Database Federation

2 min read


Federation (or functional partitioning) splits up databases by function. The federation architecture makes several distinct physical databases appear as one logical database to end-users.

All of the components in a federation are tied together by one or more federal schemas that express the commonality of data throughout the federation. These federated schemas are used to specify the information that can be shared by the federation components and to provide a common basis for communication among them.


Federation also provides a cohesive, unified view of data derived from multiple sources. The data sources for federated systems can include databases and various other forms of structured and unstructured data.


Let's look at some key characteristics of a federated database:

  • Transparency: Federated database masks user differences and implementations of underlying data sources. Therefore, the users do not need to be aware of where the data is stored.
  • Heterogeneity: Data sources can differ in many ways. A federated database system can handle different hardware, network protocols, data models, etc.
  • Extensibility: New sources may be needed to meet the changing needs of the business. A good federated database system needs to make it easy to add new sources.
  • Autonomy: A Federated database does not change existing data sources, interfaces should remain the same.
  • Data integration: A federated database can integrate data from different protocols, database management systems, etc.

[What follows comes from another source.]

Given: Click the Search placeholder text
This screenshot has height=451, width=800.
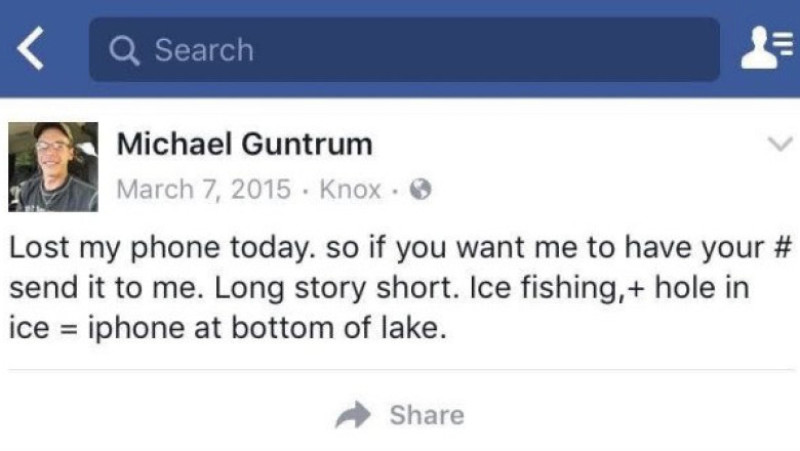Looking at the screenshot, I should (204, 50).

Here are some advantages of federated databases:

  • Flexible data sharing.
  • Autonomy among the database components.
  • Access heterogeneous data in a unified way.
  • No tight coupling of applications with legacy databases.


Below are some disadvantages of federated databases:

  • Adds more hardware and additional complexity.
  • Joining data from two databases is complex.
  • Dependence on autonomous data sources.
  • Query performance and scalability.